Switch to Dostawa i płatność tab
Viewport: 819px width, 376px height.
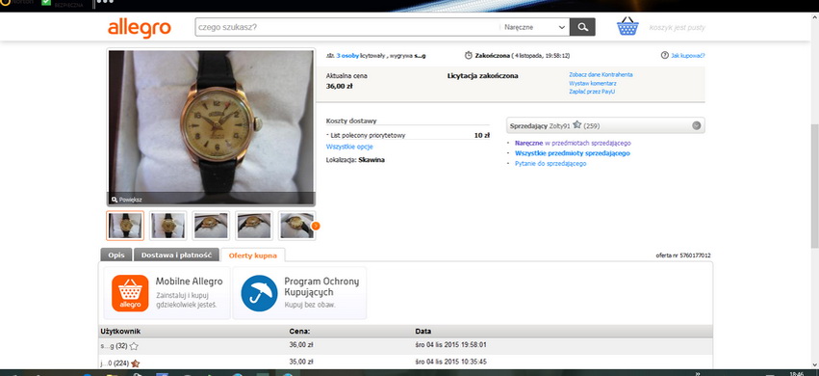click(176, 255)
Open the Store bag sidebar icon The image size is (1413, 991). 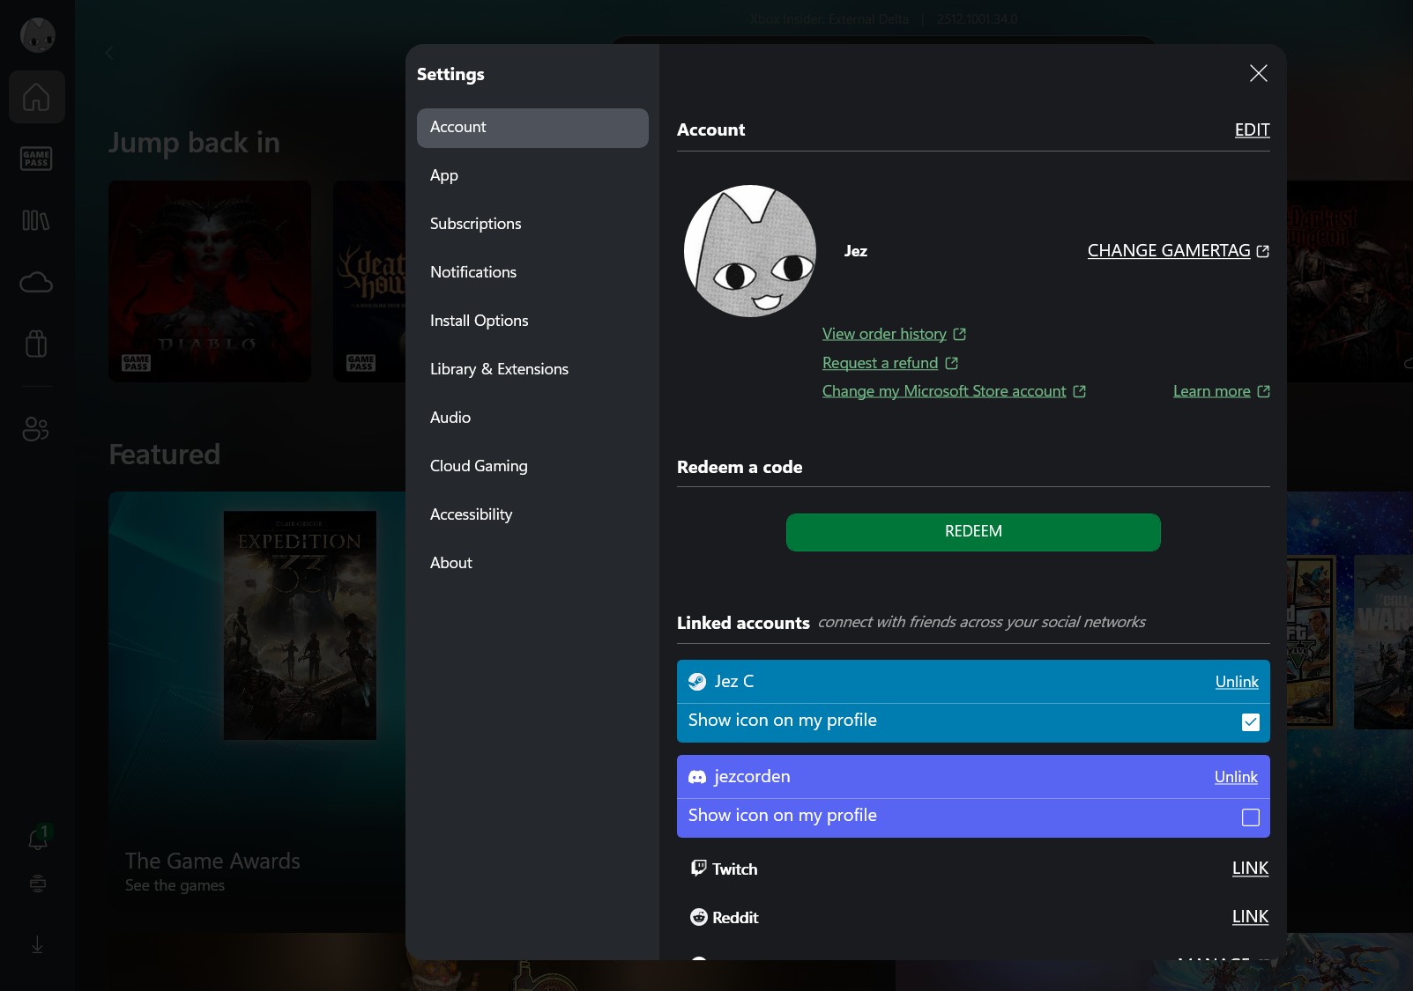pyautogui.click(x=36, y=344)
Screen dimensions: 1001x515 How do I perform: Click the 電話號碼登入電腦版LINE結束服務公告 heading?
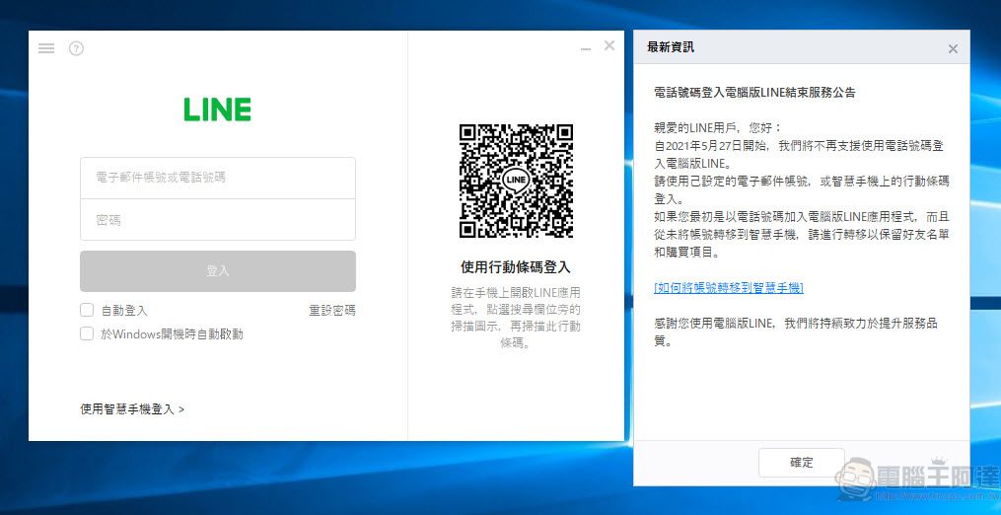(754, 92)
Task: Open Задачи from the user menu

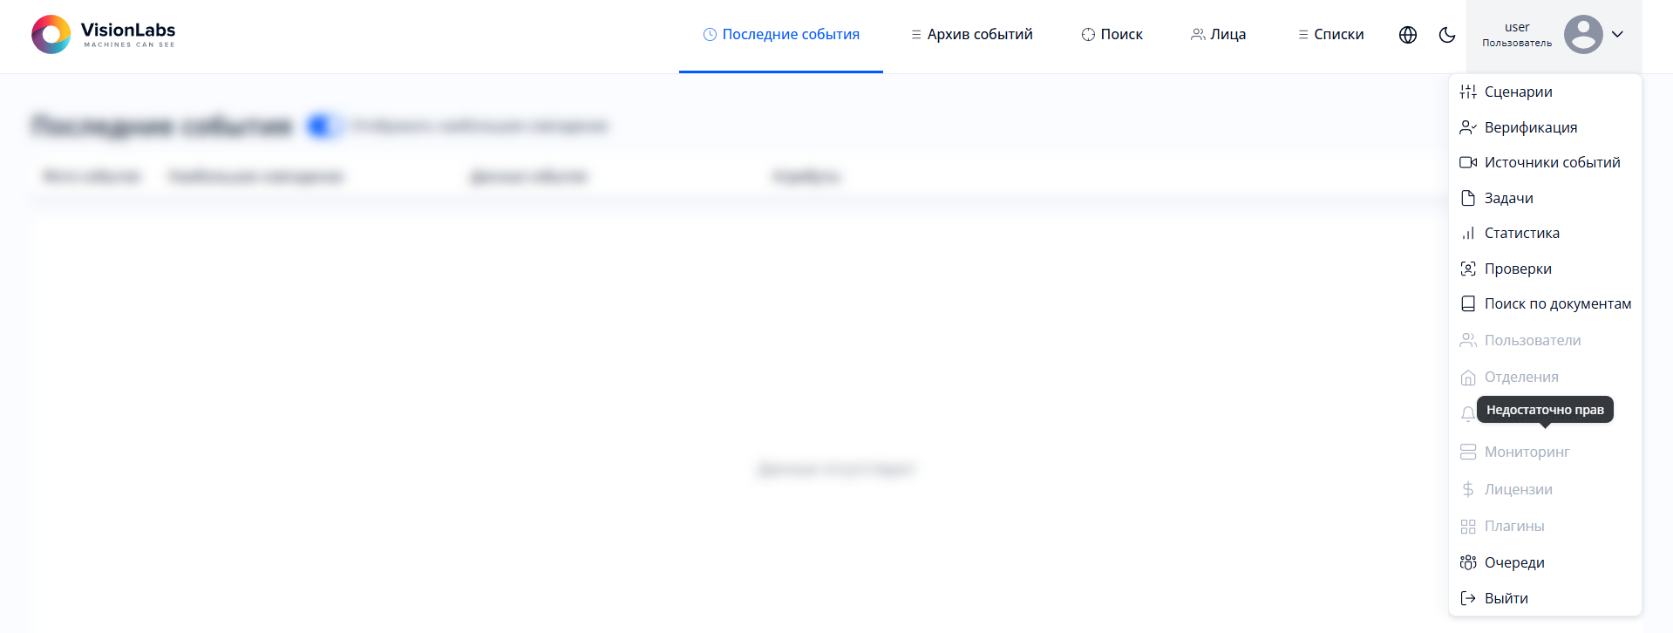Action: (1508, 198)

--------

[Given request]
Copy out, word for word, everything from the line containing "Screen dimensions: 1001x515" down to the end of the records. Leave the pictures out.

[Exercise output]
Screen dimensions: 1001x515 How do I perform: Click the 電話號碼登入電腦版LINE結束服務公告 heading?
(754, 92)
Task: Open Задачи from the user menu

Action: (1508, 198)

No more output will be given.